→ EXERCISE DETAILS: Output as a numbered list, skipping blank lines, everything from the line containing "The image size is (447, 267)." down to the end of the records.

(Element and text position data)
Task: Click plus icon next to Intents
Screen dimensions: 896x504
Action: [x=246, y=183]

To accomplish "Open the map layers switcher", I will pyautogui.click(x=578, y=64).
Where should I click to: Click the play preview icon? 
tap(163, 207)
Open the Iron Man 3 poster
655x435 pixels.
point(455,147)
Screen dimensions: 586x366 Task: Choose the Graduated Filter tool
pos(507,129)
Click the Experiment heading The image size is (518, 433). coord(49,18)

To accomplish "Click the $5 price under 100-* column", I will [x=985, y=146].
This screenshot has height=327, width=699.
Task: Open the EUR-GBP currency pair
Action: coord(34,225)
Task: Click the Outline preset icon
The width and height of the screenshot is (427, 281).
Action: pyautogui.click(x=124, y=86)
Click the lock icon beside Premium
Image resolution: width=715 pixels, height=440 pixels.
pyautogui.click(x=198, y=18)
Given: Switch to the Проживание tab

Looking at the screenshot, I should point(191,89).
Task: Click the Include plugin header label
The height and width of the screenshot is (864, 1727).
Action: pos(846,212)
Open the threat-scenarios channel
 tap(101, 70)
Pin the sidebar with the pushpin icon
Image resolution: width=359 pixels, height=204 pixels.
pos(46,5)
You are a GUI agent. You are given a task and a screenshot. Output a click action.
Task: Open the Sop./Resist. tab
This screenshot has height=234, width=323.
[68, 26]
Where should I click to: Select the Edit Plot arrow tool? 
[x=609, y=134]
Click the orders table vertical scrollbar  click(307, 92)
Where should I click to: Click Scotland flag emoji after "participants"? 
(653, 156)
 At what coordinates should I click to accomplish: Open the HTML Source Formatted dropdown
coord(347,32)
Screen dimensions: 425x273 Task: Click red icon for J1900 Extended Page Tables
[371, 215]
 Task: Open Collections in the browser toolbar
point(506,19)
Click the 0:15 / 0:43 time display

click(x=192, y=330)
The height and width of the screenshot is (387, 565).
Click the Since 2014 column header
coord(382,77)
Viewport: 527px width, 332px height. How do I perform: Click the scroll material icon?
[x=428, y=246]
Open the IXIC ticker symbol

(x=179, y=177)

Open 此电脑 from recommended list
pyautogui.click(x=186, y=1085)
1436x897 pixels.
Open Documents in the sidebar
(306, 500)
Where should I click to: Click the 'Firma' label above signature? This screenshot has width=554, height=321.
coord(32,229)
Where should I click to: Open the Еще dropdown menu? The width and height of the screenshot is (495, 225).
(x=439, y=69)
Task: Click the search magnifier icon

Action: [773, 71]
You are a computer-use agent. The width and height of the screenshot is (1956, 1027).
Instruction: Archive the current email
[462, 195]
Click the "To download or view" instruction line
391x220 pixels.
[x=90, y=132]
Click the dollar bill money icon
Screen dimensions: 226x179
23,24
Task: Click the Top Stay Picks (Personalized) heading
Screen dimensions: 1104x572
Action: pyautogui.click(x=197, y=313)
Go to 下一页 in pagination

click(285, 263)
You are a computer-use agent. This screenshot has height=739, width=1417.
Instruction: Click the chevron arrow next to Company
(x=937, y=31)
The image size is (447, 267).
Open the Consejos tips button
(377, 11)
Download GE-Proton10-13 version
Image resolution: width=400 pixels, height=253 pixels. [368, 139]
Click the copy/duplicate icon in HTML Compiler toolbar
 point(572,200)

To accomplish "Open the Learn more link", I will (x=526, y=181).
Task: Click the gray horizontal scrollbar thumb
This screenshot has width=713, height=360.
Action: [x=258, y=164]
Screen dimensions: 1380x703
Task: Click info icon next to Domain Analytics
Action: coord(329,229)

→ SOLUTION FOR THIS TASK:
1. The image size is (447, 267).
2. Open the Consejos tips button
3. (377, 11)
4. Download GE-Proton10-13 version
5. Image resolution: width=400 pixels, height=253 pixels. [368, 139]
6. Click the copy/duplicate icon in HTML Compiler toolbar
7.  point(572,200)
8. To accomplish "Open the Learn more link", I will (x=526, y=181).
9. Task: Click the gray horizontal scrollbar thumb
10. This screenshot has width=713, height=360.
11. Action: [x=258, y=164]
12. Screen dimensions: 1380x703
13. Task: Click info icon next to Domain Analytics
14. Action: coord(329,229)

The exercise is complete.